The latter says that “all the investors in the world” wanted to put their money into TON. “It wasn’t even a case of getting hold of the money, but picking who to take the money from,” he said. By October 2019, the U.S. Securities and Exchange Commission (SEC) had opened a lawsuit against Telegram, which spelled the end of the project, even though TON was ready for launch. In the film, venture fund investor Pavel Cherkashin, who sank money into the launch of TON, calls it a racket, alleging that the money went into boosting Durov’s personal brand and describes the Telegram team as top-class swindlers. Perekopsky says the problem was that the regulators simply weren’t in agreement with their view of the world. 

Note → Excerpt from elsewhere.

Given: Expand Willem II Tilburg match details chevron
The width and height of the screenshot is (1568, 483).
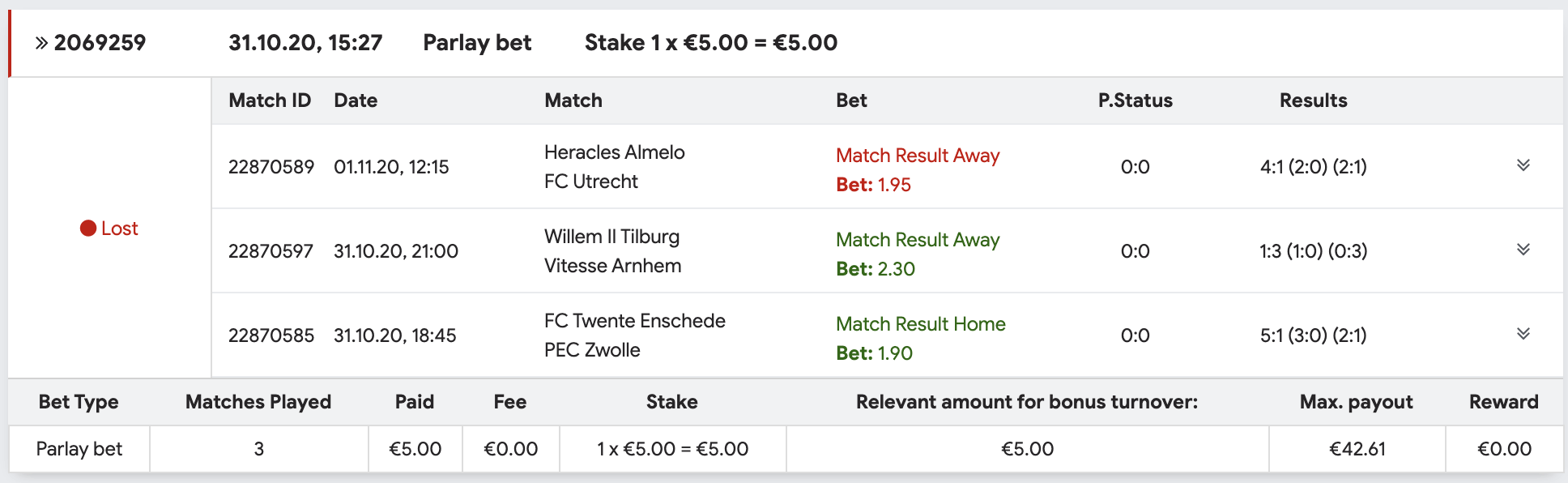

7. The blocking of Telegram in Russia cost Durov $75,000 per hour

In 2018, Russian media and telecommunications regulator Roskomnadzor started blocking Telegram on Russian territory. The reason was the refusal by the management of the service to provide special services with the encryption keys needed to view communications among its users, as required under Russian law. In order to get round the restrictions, the messaging service massively increased the number of its IP addresses (the service providers attempted to block them) - from 8,000 to 15.5 million. The lease of a single IP address cost somewhere in the region of $0.05 per hour. Thus, the company must have been spending something like $75,000 an hour on this, according to calculations made by Vadim Ampelonsky , the former Roskomnadzor press secretary.

8. He wanted to found the first private school in Russia

Georgy Mednikov

In 2011, at a meeting of alumni, Durov proposed to Georgy Mednikov that they open “the first genuinely private school” in Russia. “My children are still small, but they will have to go to school somewhere. I’d like to set up a very good school similar to the one I went to. I don’t want the school to take a single kopeck from the state or from parents. I want it to be the first and perhaps the only truly private school in this country. A school with a board of directors, which can be run on the interest from its own deposited assets,” Durov’s teacher recounts. Subsequently, Durov “encountered very serious problems” and the project had to be shelved.